Short task a:
Answer these questions about the mass spectrometry text:
(i) Which four components does system 800 include?
(ii) Which components is processor 840 in communication with?
(iii) What shape is given as an example for the shape of the function that processor 840 produces from combined product ion spectra?

Extract to read start

FIGS. 6 and 7 verify that by using a triangular shaped effective
transmission window to transmit precursor ion within the SWATH
precursor mass window, isotopes and product ions can be correlated
to their precursor ions within a tolerance level.
Systems for Identifying a Precursor Ion from a Product Ion
FIG. 8 is a schematic diagram showing a system 800 for identifying
a precursor ion of a product ion in a tandem mass spectrometry
experiment, in accordance with various embodiments. System 800
includes mass filter 810, fragmentation device 820, mass analyzer
830, and processor 840. In system 800, the mass filter, the
fragmentation device, and the mass analyzer are shown as different
stages of a quadrupole, for example. One of ordinary skill in the
art can appreciate that the mass filter, the fragmentation device,
and the mass analyzer can include, but are not limited to, one or
more of an ion trap, orbitrap, an ion mobility device, or a
time-of-flight (TOF) device.
Processor 840 can be, but is not limited to, a computer,
microprocessor, or any device capable of sending and receiving
control signals and data from a tandem mass spectrometer and
processing data. Processor 840 is in communication with mass filter
810 and mass analyzer 830.
Mass filter 810 steps a transmission window across a mass range.
The transmission window has a constant rate of precursor ion
transmission for each precursor ion. Stepping the transmission
window produces a series of overlapping transmission windows across
the mass range.
Fragmentation device 820 fragments the precursor ions produced at
each step. Mass analyzer analyzes resulting product ions, producing
a product ion spectrum for each step of the transmission window and
a plurality of product ion spectra for the mass range.
Processor 840 receives the plurality of product ion spectra
produced by the series of overlapping transmission windows. For at
least one product ion of the plurality of product ion spectra,
processor 840 calculates a function that describes how an intensity
of the at least one product ion from the plurality of product ion
spectra varies with precursor ion mass as the transmission window
is stepped across the mass range. Processor 840 identifies a
precursor ion of the at least one product ion from the
function.
In various embodiments, processor 840 combines groups of product
ion spectra from the plurality of product ion spectra produced by
the series of overlapping transmission windows to produce a
function that describes how an intensity of the at least one
product ion per precursor ion from the plurality of combined
product ion spectra varies with precursor ion mass and that has a
shape that is non-constant with precursor mass. The shape comprises
a triangle, for example.

Extract to read end

Short task b:
In the rows, copy the lines between the one holding "Screen dimensions: 1512x793" and the one holding "pos(164,481)", inclusive, swapping "Reports" for "Billing" and changing nothing else. Leave the pictures out of your answer.

Given entries start

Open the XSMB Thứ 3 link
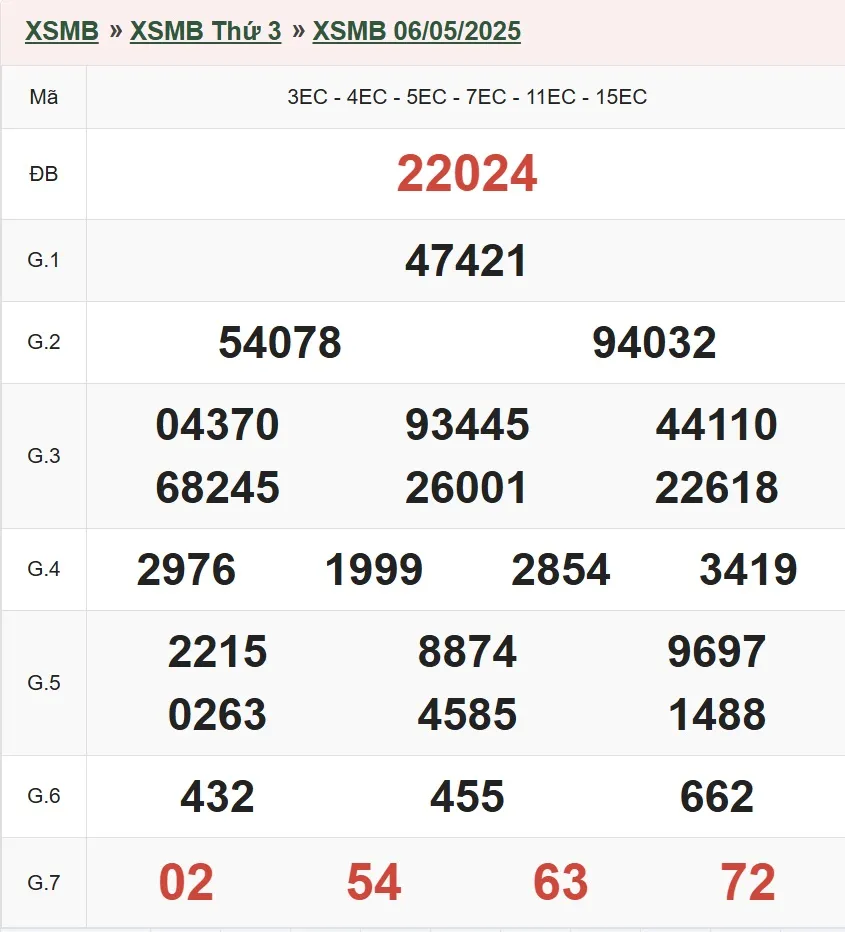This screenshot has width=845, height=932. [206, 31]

Given entries end
Given entries start

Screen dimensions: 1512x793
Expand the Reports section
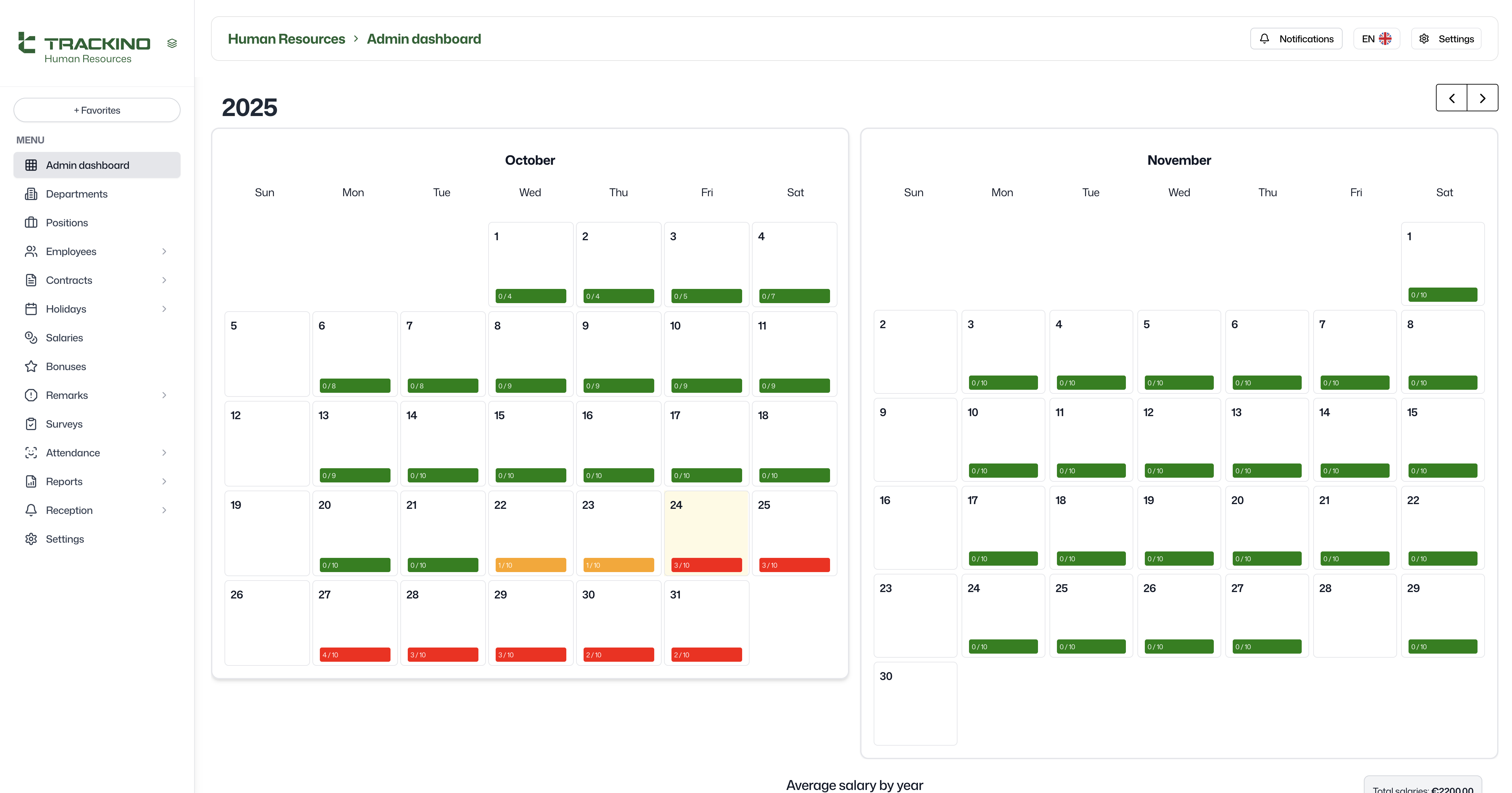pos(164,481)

Given entries end
Given entries start

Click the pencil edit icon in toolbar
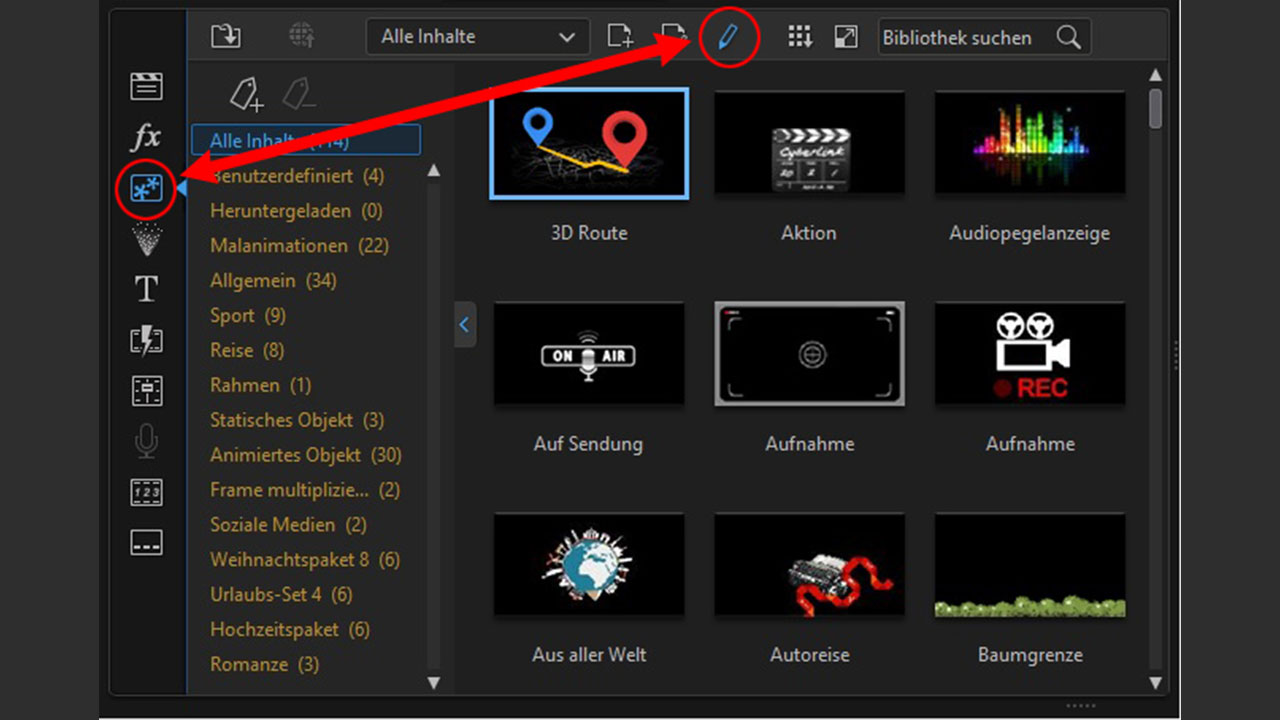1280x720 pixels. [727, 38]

Given entries end

Solution a:
(i) Mass filter 810, fragmentation device 820, mass analyzer 830, and processor 840.
(ii) Mass filter 810 and mass analyzer 830.
(iii) A triangle.

Solution b:
Screen dimensions: 1512x793
Expand the Billing section
pos(164,481)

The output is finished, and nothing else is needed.